Every time that the first of the two carpenters inhaled the smoke of my cigarette he spat into the embers, while the other man, a young fellow as plump as a female baker, sank his towsled head upon his breast as soon as he sat down, and fell asleep.
Next, the clamour across the rivulet subsided for awhile. But suddenly I heard the ex-soldier exclaim in drunken, singsong accents which came from the very centre of the tumult:
"Hi, do you answer me! How comes it that you have no respect for Russia? Is not Riazan a part of Russia? What is Russia, then, I should like to know?"
"A tavern," the foreman commented quietly; whereafter, turning to me, he added more loudly:
"I say this of such fellows—that a tavern... But what a noise those roisterers are making, to be sure!"

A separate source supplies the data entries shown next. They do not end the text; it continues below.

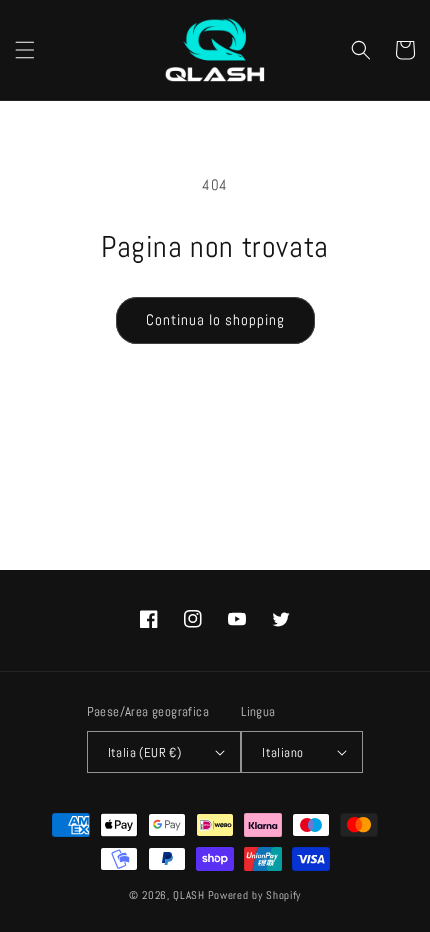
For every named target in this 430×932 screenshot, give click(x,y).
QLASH (189, 895)
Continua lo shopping (215, 319)
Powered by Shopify (255, 895)
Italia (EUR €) (145, 752)
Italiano (282, 752)
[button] (25, 50)
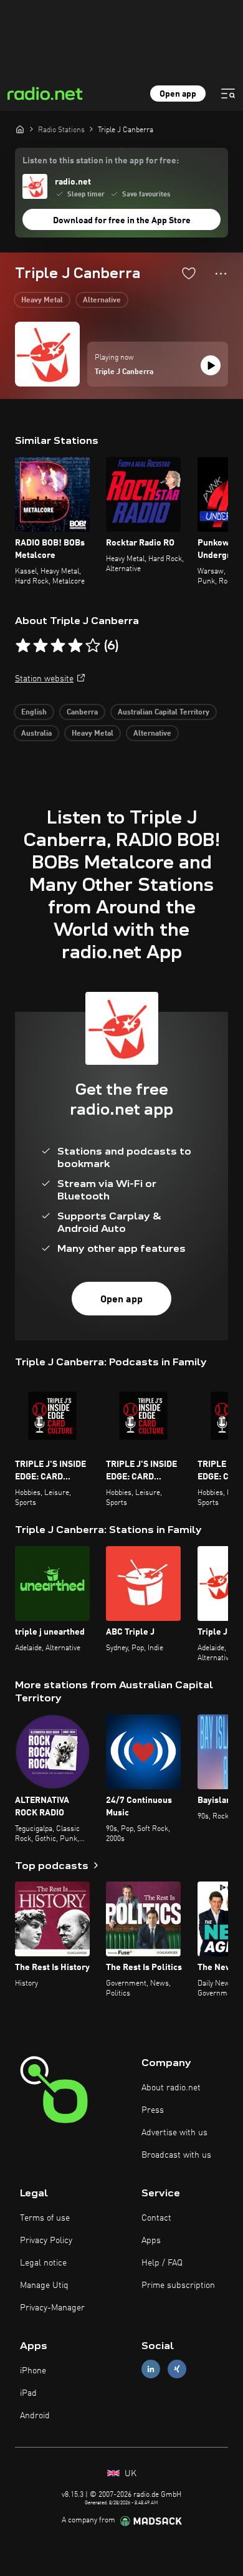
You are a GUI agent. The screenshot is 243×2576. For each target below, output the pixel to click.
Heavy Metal (42, 300)
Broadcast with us (176, 2155)
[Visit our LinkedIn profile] (151, 2368)
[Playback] (211, 365)
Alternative (102, 300)
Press (152, 2110)
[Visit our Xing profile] (177, 2368)
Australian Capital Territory (163, 712)
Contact (156, 2218)
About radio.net (171, 2087)
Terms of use (45, 2218)
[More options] (221, 273)
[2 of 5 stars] (40, 646)
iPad (28, 2393)
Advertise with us (174, 2132)
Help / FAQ (162, 2263)
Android (35, 2415)
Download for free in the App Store (122, 220)
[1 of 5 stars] (23, 646)
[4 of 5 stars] (75, 646)
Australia (36, 734)
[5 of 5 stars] (93, 646)
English (34, 712)
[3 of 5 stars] (58, 646)
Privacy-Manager (52, 2308)
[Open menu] (228, 93)
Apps (151, 2240)
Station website (44, 679)
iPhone (33, 2371)
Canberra (82, 712)
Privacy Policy (46, 2240)
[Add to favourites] (189, 273)
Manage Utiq (44, 2285)
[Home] (20, 129)
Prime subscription (178, 2285)
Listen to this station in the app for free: (100, 160)
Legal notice (43, 2263)
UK (129, 2473)
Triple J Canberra (124, 372)
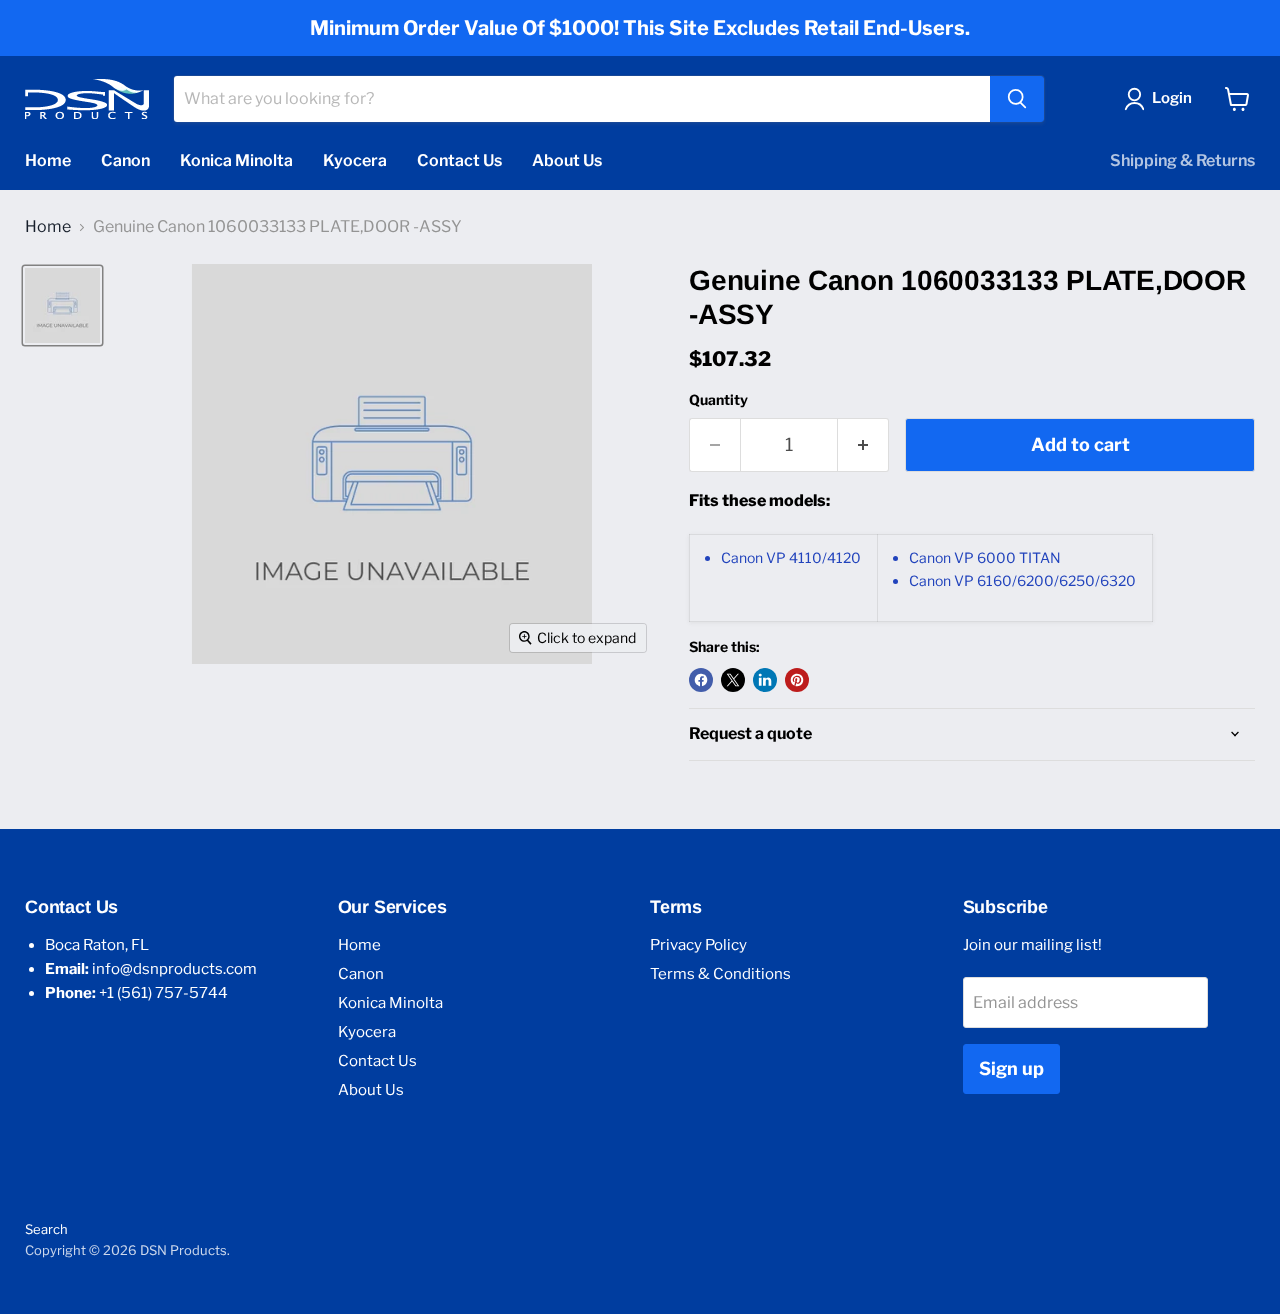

The young fellow in the red shirt had just shouted:
"Hi, there, soldier! Seize him by the throat! Seize him, seize him!"
While from Silantiev had come the gruff retort:
"What? Do you suppose that you are hunting a pack of hounds?"
"Here, answer me!" was the next shouted utterance—it came from the ex-soldier—whereupon the old man remarked to me in an undertone:
"It would seem that a fight is brewing."
Rising, I moved in the direction of the uproar. As I did so, I heard the old man say softly to his companions:
"He too is gone, thank God!"
Suddenly there surged towards me from the opposite bank a crowd of men. Belching, hiccuping, and grunting, they seemed to be carrying or dragging in their midst some heavy weight. Presently a woman's voice screamed, "Ya-av-sha!" and other voices raised mingled shouts of "Throw him in! Give him a thrashing!" and "Drag him along!"
The next moment we saw Silantiev break out of the crowd, straighten himself, swing his right fist in the air, and hurl himself at the crowd again. As he did so the young fellow in the red shirt raised a gigantic arm, and there followed the sound of a muffled, grisly blow. Staggering backwards, Silantiev slid silently into the water, and lay there at my feet.